:: Material supplied ::
○ ○ ○ ○ ○ ○ ○

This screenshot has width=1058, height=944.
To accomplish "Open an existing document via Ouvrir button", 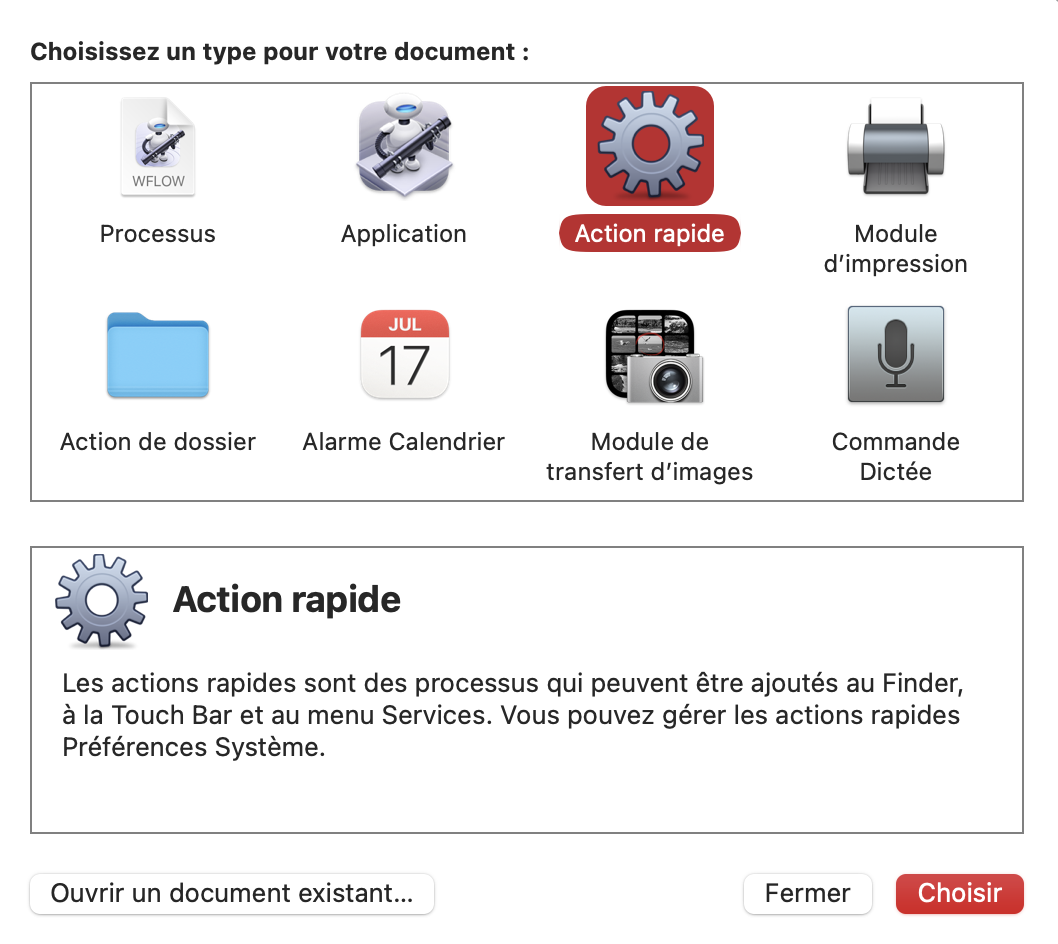I will pyautogui.click(x=232, y=893).
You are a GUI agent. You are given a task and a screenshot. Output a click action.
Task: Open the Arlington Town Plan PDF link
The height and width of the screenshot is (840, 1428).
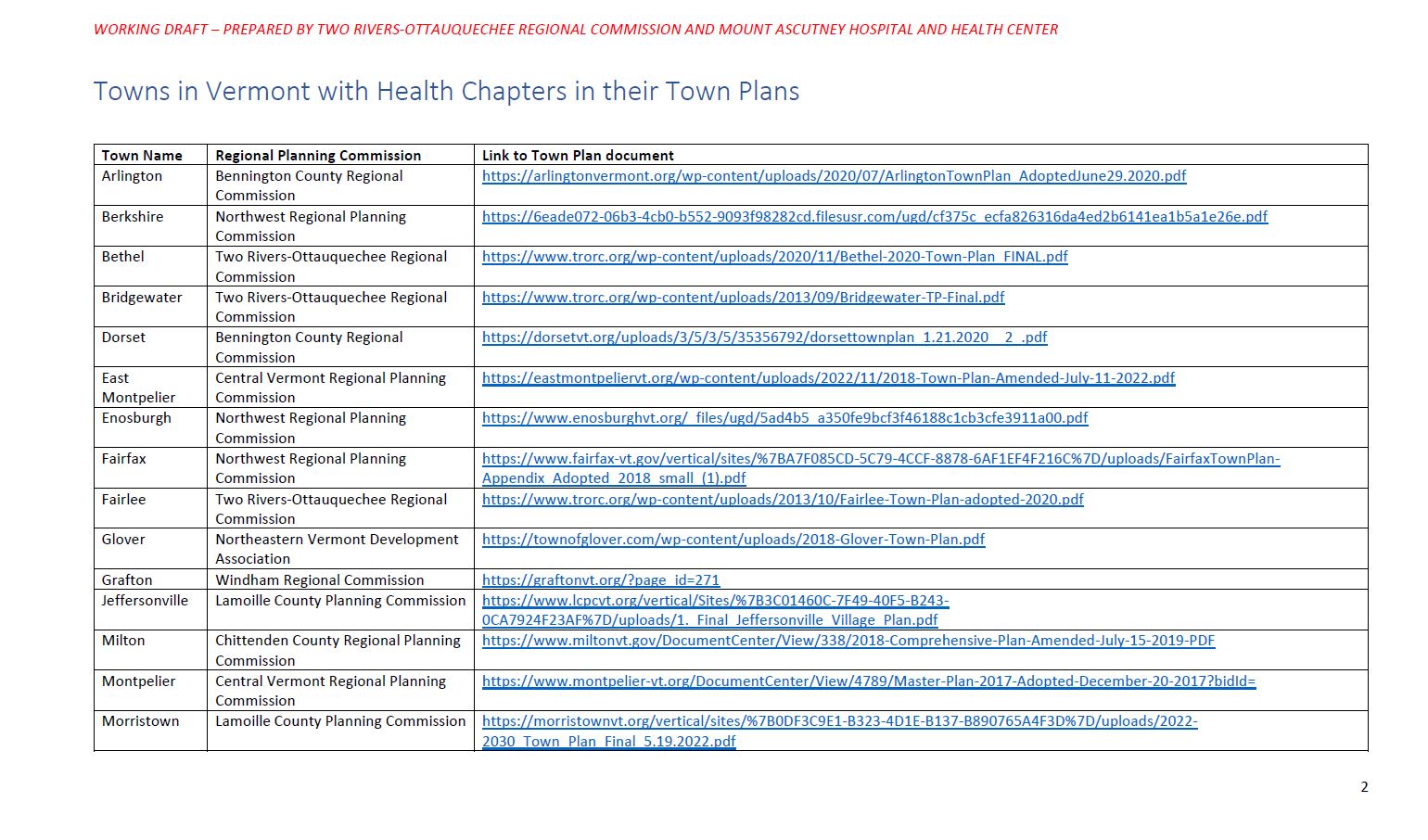point(834,176)
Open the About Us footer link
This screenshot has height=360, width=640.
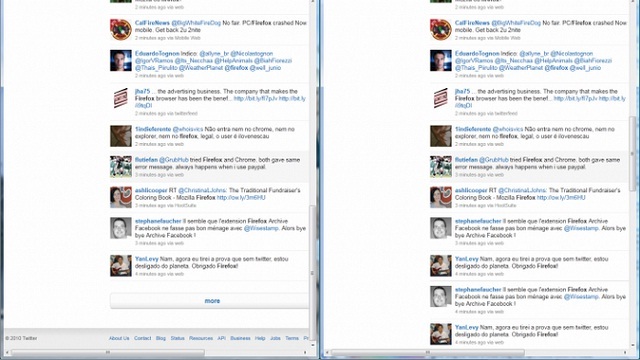tap(119, 338)
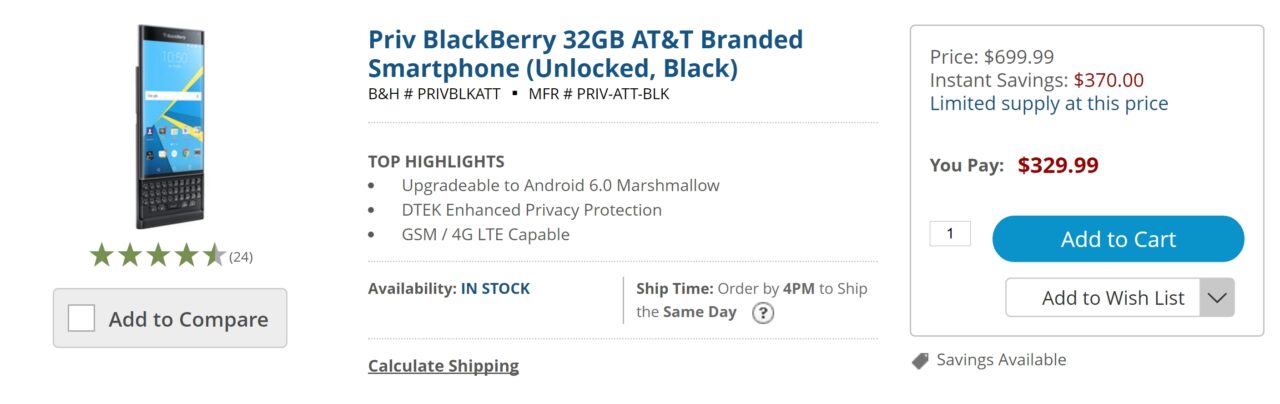Open the Priv BlackBerry 32GB product title
1280x404 pixels.
(585, 54)
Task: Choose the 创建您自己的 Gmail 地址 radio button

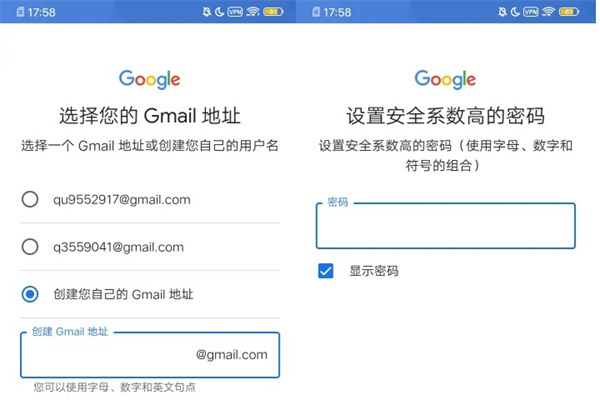Action: pos(30,294)
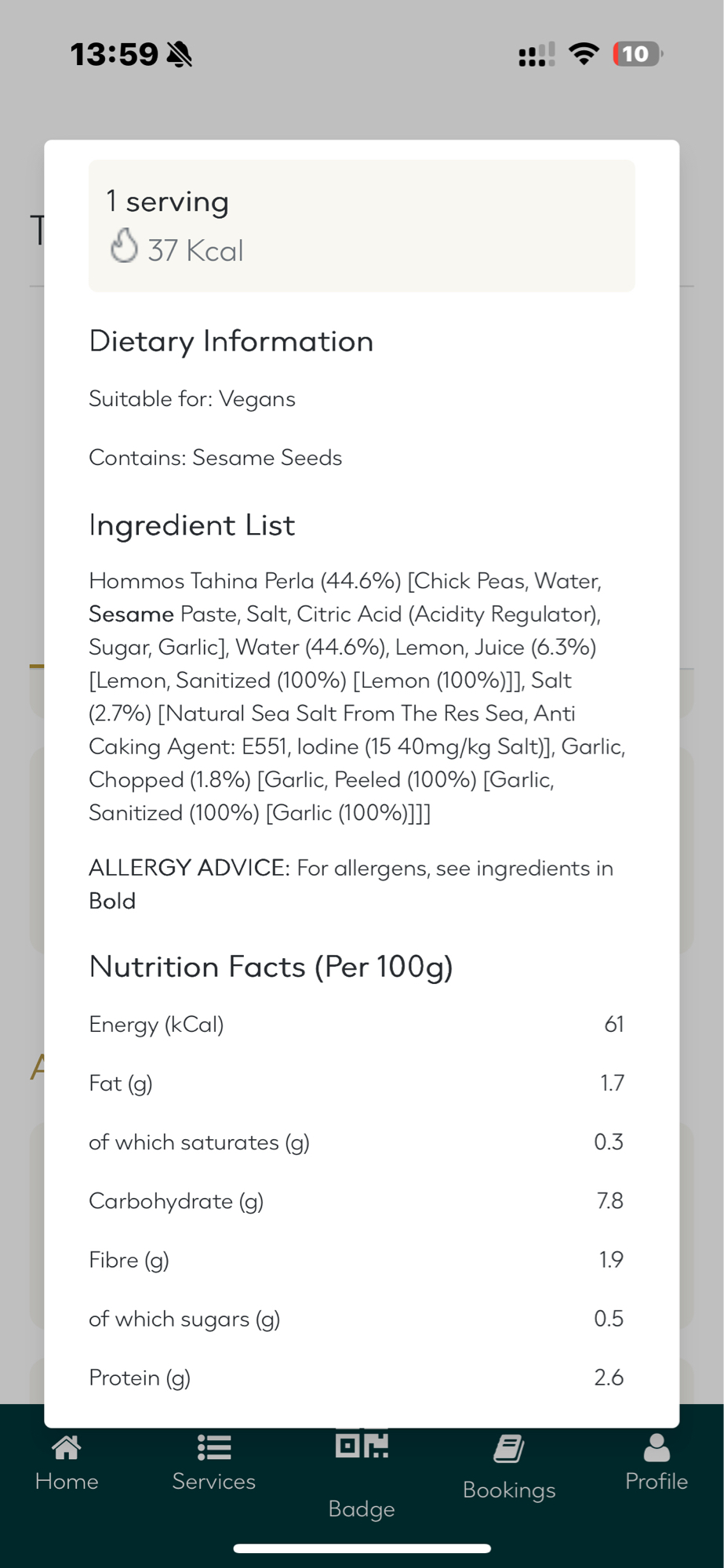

○ ○ ○ ○ ○ ○ ○

:: About this task ::
Copy out every line of the data in which the word "link" is found.

:: The answer ::
Task: Open the Arlington Town Plan PDF link
Open the About Us footer link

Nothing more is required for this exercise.